Efficient inhibition of HIV-1 expression by LNA modified antisense oligonucleotides and DNAzymes targeted to functionally selected binding sites

Martin R Jakobsen^1* , Joost Haasnoot^2* , Jesper Wengel³ , Ben Berkhout² and Jørgen Kjems¹

¹  Department of Molecular Biology, University of Aarhus C.F. Møllers Allé, building 130, DK-8000 Århus C, Denmark

²  Department of Human Retrovirology Academic Medical Center, University of Amsterdam, Meibergdreef 15, 1105 AZ, Amsterdam, The Netherlands

³  Department of Chemistry, University of Southern Denmark, Campusvej 55, DK-5230 Odense M, Denmark

author email corresponding author email* Contributed equally

Retrovirology 2007, 4:29doi:10.1186/1742-4690-4-29

Published:	26 April 2007

Abstract

Background

A primary concern when targeting HIV-1 RNA by means of antisense related technologies is the accessibility of the targets.

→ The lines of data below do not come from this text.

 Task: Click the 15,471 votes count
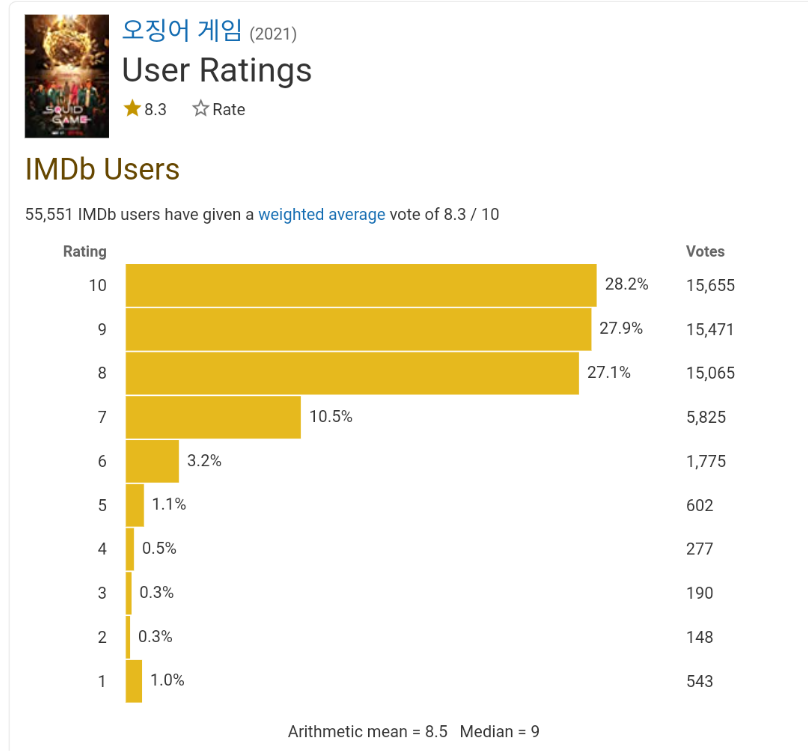pos(710,329)
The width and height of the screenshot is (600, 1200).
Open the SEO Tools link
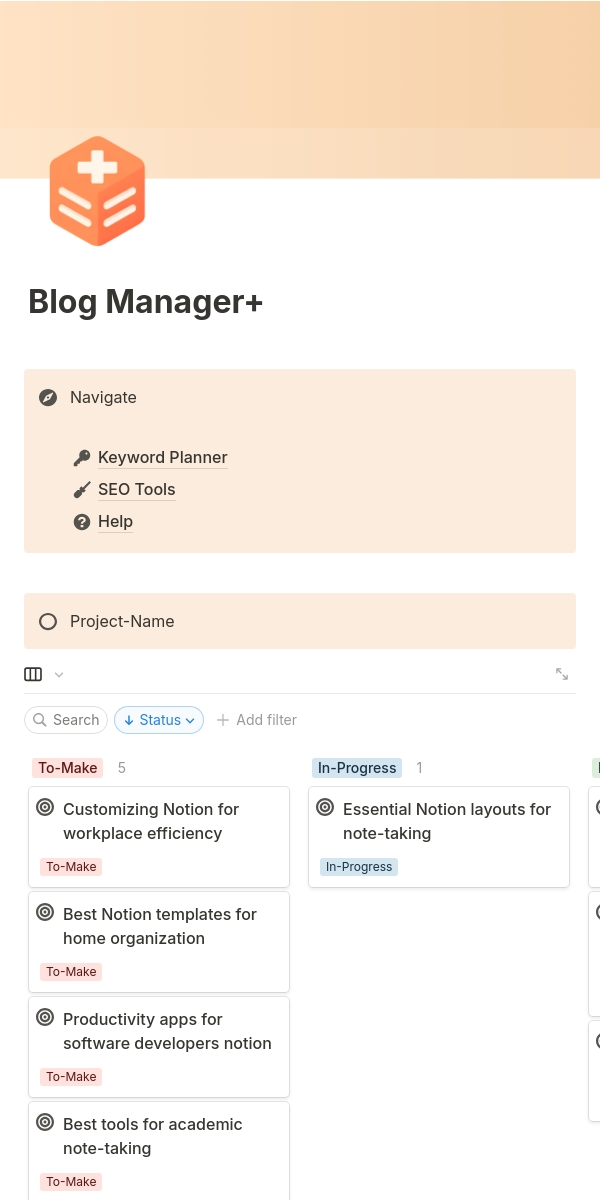click(x=137, y=490)

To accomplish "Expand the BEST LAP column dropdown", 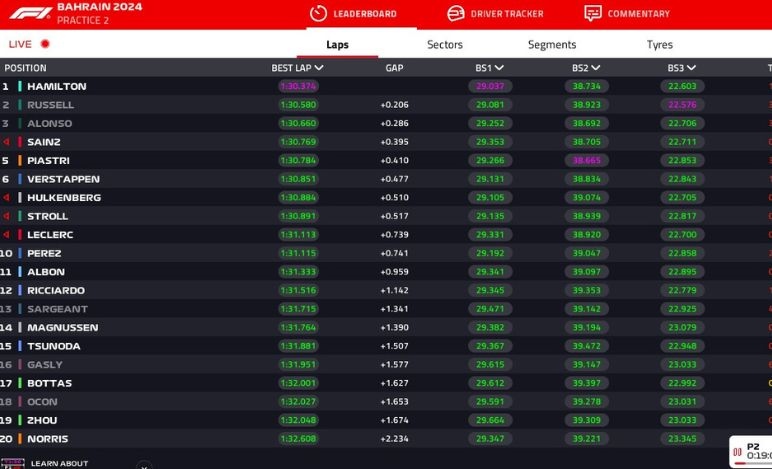I will (x=319, y=68).
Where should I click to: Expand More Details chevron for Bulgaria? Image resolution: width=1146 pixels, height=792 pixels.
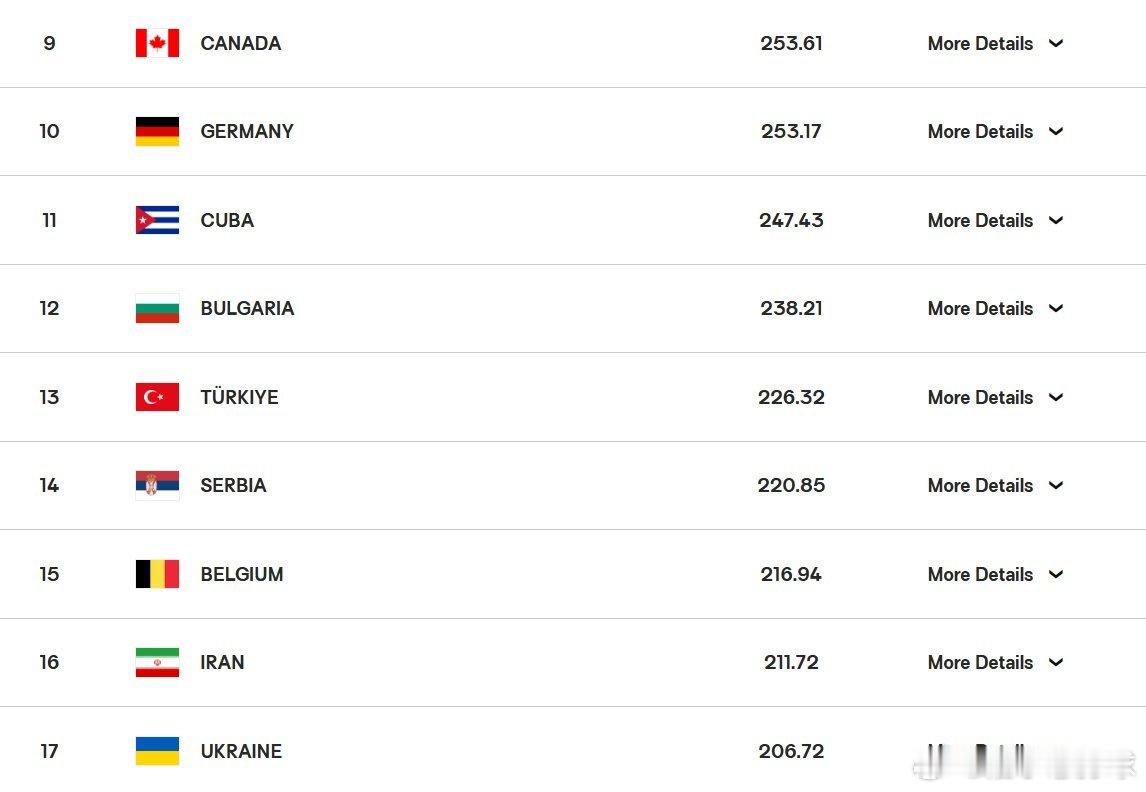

Using a library selection approach to define the most accessible sites for 20-mer oligonucleotides annealing within the highly structured 5'-UTR of the HIV-1 genome we have shown that there are at least four optimal targets available.

Results

The biological effect of antisense DNA and LNA oligonucleotides, DNA- and LNAzymes targeted to the four most accessible sites was tested for their abilities to block reverse transcription and dimerization of the HIV-1 RNA template in vitro, and to suppress HIV-1 production in cell culture. The neutralization of HIV-1 expression declined in the following order: antisense LNA > LNAzymes > DNAzymes and antisense DNA. The LNA modifications strongly enhanced the in vivo inhibitory activity of all the antisense constructs and some of the DNAzymes. Notably, two of the LNA modified antisense oligonucleotides inhibited HIV-1 production in cell culture very efficiently at concentration as low as 4 nM.

Conclusion

LNAs targeted to experimentally selected binding sites can function as very potent inhibitors of HIV-1 expression in cell culture and may potentially be developed as antiviral drug in patients.